The Pharmacists Society of the State of New York is fighting mad over the state's plan to contract with mail-order pharmacies to deliver high-cost medications to Medicaid customers.
The Pharmacists Society of the State of New York is fighting mad over the state’s plan to contract with mail-order pharmacies to deliver high-cost medications to Medicaid customers. According to a notice on the society’s Web site posted in June, orders for specialty medications should not be farmed out beyond state borders.
"My main concern is this move would be removing the patients' access to their local pharmacy where they get their complete and comprehensive needs and services met by their pharmacist," said Joseph P. Navarra, RPh, president-elect of the Pharmacists Society of the State of New York (PSSNY) in a statement on the society’s Web site.
"The patients' drug therapy management will be split between multiple providers, therefore reducing positive outcomes, increasing side effects and adverse reactions, reducing patient safety and increasing the overall costs to the Medicaid system."
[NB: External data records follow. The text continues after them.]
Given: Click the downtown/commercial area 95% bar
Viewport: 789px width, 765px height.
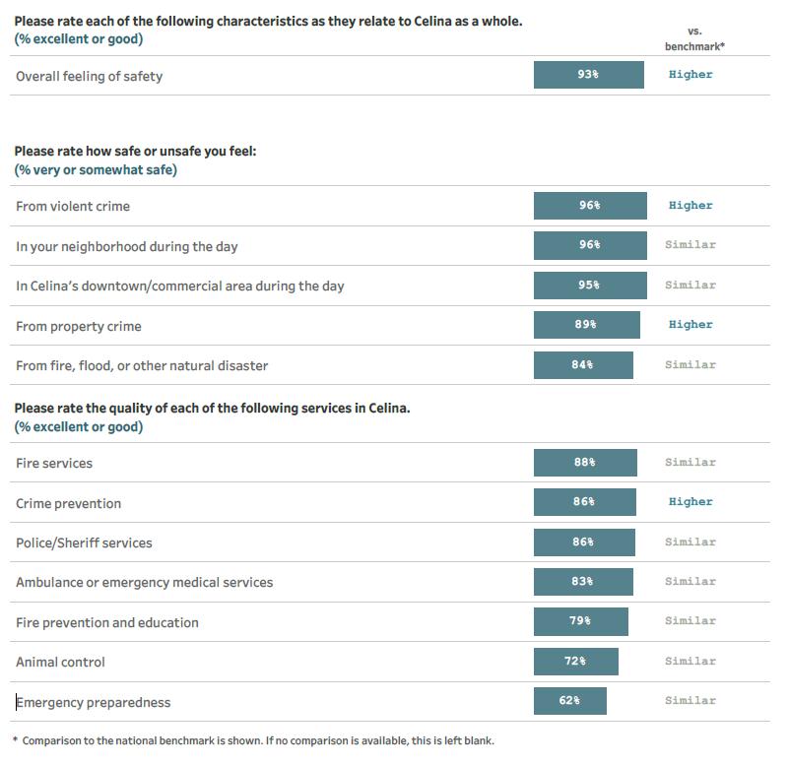Looking at the screenshot, I should 589,286.
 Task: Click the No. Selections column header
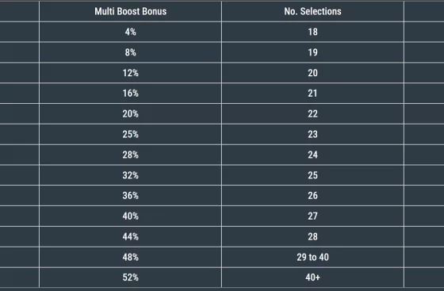[312, 11]
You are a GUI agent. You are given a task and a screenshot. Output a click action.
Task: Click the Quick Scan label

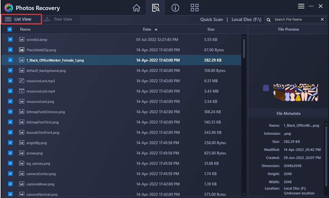pos(211,19)
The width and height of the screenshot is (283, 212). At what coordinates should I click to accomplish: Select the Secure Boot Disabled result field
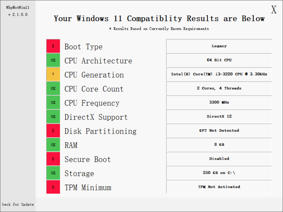(219, 159)
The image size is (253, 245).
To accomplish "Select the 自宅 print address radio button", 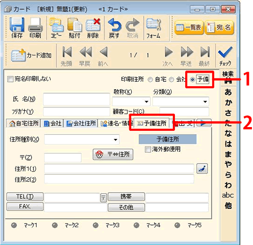I will point(150,80).
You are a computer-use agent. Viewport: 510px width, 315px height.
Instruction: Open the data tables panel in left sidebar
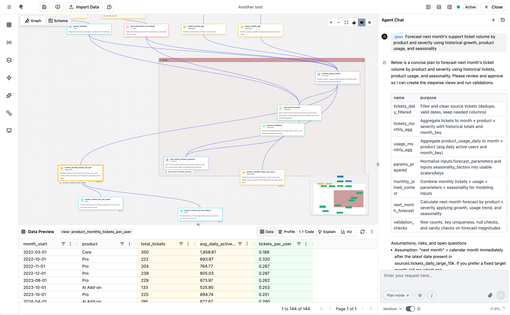9,25
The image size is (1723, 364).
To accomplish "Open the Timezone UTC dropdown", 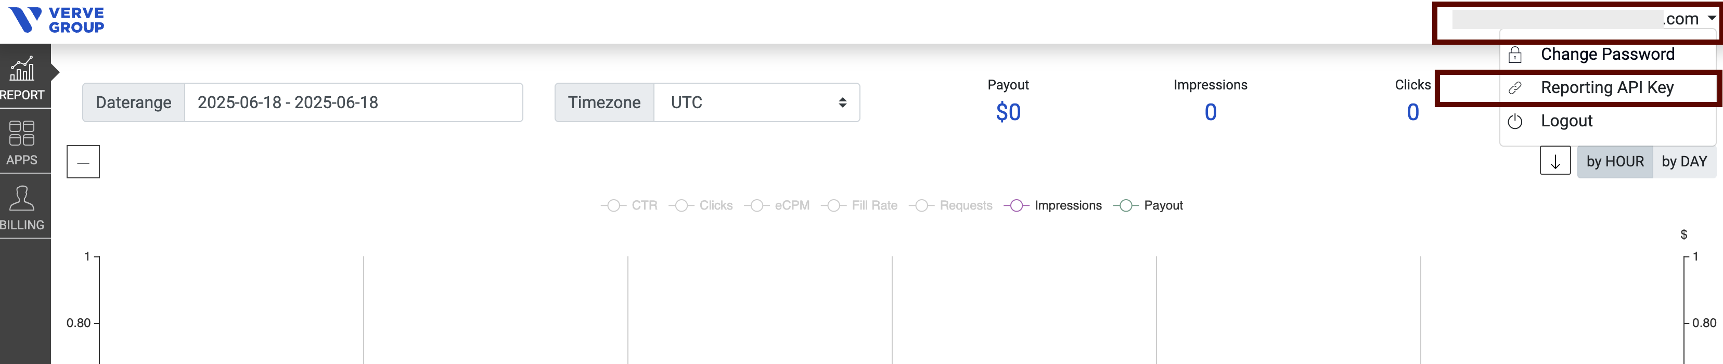I will pyautogui.click(x=756, y=102).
The society also has support from the National Federation of Independent Business. The New York State Department of Health (DOH) is expected to publish a request for proposals from vendors. The specialty drug program targets about 100 drugs for illnesses such as hepatitis C, heart disease, arthritis, and cancer. State health officials told news outlets that they have heard the pharmacists' complaints and have redesigned the plan to allow local specialty pharmacies to bid for the work.
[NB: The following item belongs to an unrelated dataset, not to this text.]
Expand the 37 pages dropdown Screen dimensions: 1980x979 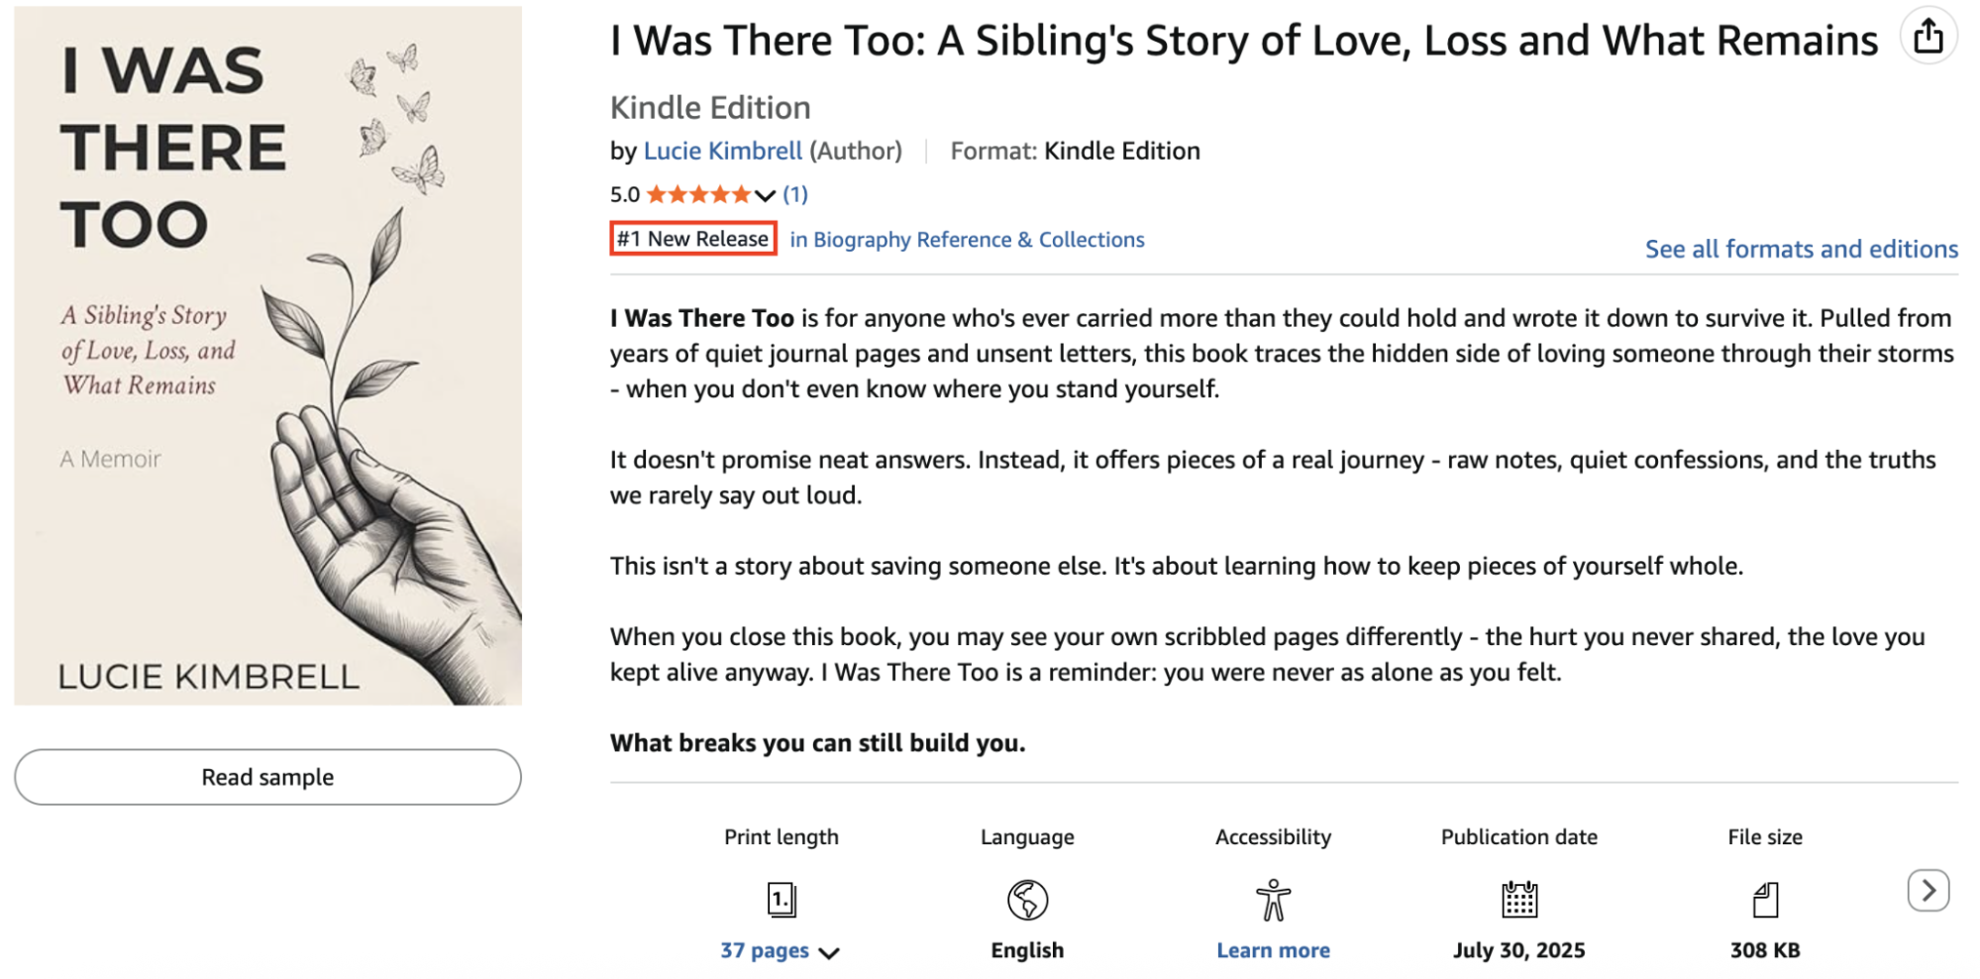tap(829, 952)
"I can't promise that every pharmacy will be able to participate (under the new plan), because that likely isn't going to be the case, but more will be able to participate," Greg Allen, director of the Division of Financial Planning and Policy in the DOH's Office of Health Insurance Programs, told the news Web site timesunion.com.
New York Gov. David Paterson said he won't sign any legislation that sends business out of state. “Well, we can only hope his agency heads heed that directive even if legislation is not required,” PSSNY said.